Ungkapan "Suro Diro Joyoningrat, Lebur Dening Pangastuti" menyiratkan bahwa strategi perlawanan atau perubahan cenderung dilakukan secara bertahap dan tanpa kekerasan. "Suro Diro Joyoningrat" mengacu pada kekuatan, otoritas, atau struktur, yang kuat, sementara "Lebur Dening Pangastuti" menggambarkan perlawanan atau gerakan perubahan, yang lebih halus atau lembut, untuk mengatasi atau merespons kekuasaan tersebut.

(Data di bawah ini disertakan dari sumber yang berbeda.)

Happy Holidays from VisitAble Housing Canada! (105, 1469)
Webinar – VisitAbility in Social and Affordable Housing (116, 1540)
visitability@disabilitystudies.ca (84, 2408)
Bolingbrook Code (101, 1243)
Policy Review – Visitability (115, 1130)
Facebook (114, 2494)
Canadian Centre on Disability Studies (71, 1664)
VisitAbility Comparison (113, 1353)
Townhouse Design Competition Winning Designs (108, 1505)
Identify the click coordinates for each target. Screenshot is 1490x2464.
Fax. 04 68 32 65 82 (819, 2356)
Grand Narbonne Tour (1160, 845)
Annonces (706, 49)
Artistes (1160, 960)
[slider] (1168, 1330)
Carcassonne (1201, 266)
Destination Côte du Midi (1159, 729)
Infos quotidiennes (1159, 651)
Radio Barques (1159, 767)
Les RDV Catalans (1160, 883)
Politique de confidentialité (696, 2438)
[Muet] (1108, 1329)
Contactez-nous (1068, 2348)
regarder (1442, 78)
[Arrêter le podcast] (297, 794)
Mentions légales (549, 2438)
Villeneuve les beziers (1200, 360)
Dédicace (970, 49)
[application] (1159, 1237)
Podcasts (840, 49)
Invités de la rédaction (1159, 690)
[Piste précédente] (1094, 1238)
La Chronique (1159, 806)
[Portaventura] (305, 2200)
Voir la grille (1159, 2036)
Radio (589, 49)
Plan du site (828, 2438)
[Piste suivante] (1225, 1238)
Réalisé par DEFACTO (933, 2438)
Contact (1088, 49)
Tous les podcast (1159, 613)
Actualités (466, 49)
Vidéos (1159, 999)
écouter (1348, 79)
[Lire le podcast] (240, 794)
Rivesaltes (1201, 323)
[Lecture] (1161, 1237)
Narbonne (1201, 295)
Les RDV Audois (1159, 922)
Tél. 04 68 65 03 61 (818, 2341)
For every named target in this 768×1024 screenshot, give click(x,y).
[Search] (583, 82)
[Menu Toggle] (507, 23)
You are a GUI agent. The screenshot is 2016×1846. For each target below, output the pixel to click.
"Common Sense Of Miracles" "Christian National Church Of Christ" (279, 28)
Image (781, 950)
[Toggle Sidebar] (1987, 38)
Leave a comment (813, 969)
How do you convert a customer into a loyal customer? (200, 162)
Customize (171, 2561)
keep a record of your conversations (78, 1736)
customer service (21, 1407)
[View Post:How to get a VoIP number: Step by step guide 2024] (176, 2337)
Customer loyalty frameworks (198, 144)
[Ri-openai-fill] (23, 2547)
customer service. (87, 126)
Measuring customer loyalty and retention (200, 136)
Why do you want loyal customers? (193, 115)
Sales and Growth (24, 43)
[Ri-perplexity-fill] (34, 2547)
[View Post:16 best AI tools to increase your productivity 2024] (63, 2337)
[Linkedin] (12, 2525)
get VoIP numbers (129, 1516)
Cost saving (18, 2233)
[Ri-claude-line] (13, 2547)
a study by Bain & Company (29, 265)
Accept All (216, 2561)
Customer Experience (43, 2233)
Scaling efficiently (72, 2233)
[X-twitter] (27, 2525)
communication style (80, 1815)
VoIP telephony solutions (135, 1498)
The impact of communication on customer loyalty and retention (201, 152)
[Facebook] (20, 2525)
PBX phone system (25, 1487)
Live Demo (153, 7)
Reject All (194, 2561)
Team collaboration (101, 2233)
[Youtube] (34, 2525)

Saya merasa terhubung dengan ungkapan tersebut, terutama karena dua alasan yang mencolok bagi saya. Pertama-tama, sebagai seseorang yang tertarik pada filsafat, saya selalu terpikat oleh ungkapan-ungkapan yang memiliki kedalaman filosofis, tanpa memandang bahasa asalnya. Kedua, saya menemukan bahwa situasi yang dihadapi oleh Ronggowarsito memiliki kesamaan dengan situasi yang saya alami, meskipun tentu dengan banyak perbedaan yang mencolok. Saya merasakan adanya ketimpangan yang diakibatkan oleh struktur sosial di sekitar saya, mirip dengan apa yang dirasakan oleh Ronggowarsito. Namun, perbedaannya terletak pada sasaran ungkapan kita: jika ungkapan "Suro Diro Joyoningrat, Lebur Dening Pangastuti" ditujukan kepada mereka yang berada dalam struktur kekuasaan, ungkapan "Nelangsa Ning Melarat, Lebur Dening Tirakat" yang saya ciptakan lebih mengarah kepada mereka yang belum atau tidak terikat dalam struktur tersebut.


Dengan menciptakan ungkapan baru ini, saya berupaya untuk menyoroti pengalaman dan perasaan individu yang mungkin berada di luar struktur kekuasaan tetapi tetap terpengaruh olehnya. Ungkapan tersebut mencerminkan semangat untuk merespons ketidakadilan sosial dengan kesederhanaan dan ketekunan, serta menawarkan pandangan alternatif terhadap kondisi yang sulit. Dengan demikian, saya merasa bahwa ungkapan tersebut merupakan bentuk ekspresi diri yang kuat dan relevan dalam menghadapi realitas sosial yang kompleks dan beragam.


Ungkapan "Nelangsa Ning Melarat, Lebur Dening Tirakat" mengandung arti tentang pentingnya ketekunan lahir-batin dalam menghadapi tantangan hidup. Dalam pandangan ini, kesengsaraan, penderitaan, dan kemiskinan, bukanlah akhir dari segalanya, tetapi merupakan bagian dari perjalanan spiritual menuju pemahaman yang lebih dalam tentang diri dan hubungan dengan alam semesta.


Kesengsaraan, penderitaan, dan kemiskinan, dapat menjadi pelajaran berharga dalam proses pertumbuhan spiritual seseorang, bagi ia yang mau mengambil pelajaran. Dalam menghadapi tantangan, saya diajarkan untuk tetap teguh dalam prinsip-prinsip keselarasan lahir-batin dan pantang untuk menyerah pada keputusasaan. Melalui usaha keras dan ketekunan secara lahir dan batin, seseorang dapat meleburkan kesengsaraan dan meraih pencapaian lahir dan kedamaian batin.


Menurut saya, "Nelangsa Ning Melarat, Lebur Dening Tirakat" memiliki relevansi yang kuat dalam kehidupan sehari-hari. Di tengah tantangan dan kesulitan ekonomi, ungkapan ini mengingatkan kita untuk tetap teguh dalam prinsip-prinsip keselarasan lahir-batin. Dengan keselarasan lahir-batin, kita dapat mengubah kesengsaraan menjadi kesempatan untuk tumbuh dan berkembang secara pribadi, baik materi maupun spiritual.


Melalui ketekunan dan upaya yang gigih, kita dapat mengubah kesengsaraan menjadi kesempatan untuk tumbuh dan berkembang secara pribadi, baik dari segi materi maupun spiritual. Dengan demikian, mari kita terus berusaha dengan tekad yang bulat, dan dengan dukungan keselarasan lahir-batin, kita dapat mengatasi setiap rintangan dan meraih kedamaian serta kebahagiaan yang sejati dalam hidup ini.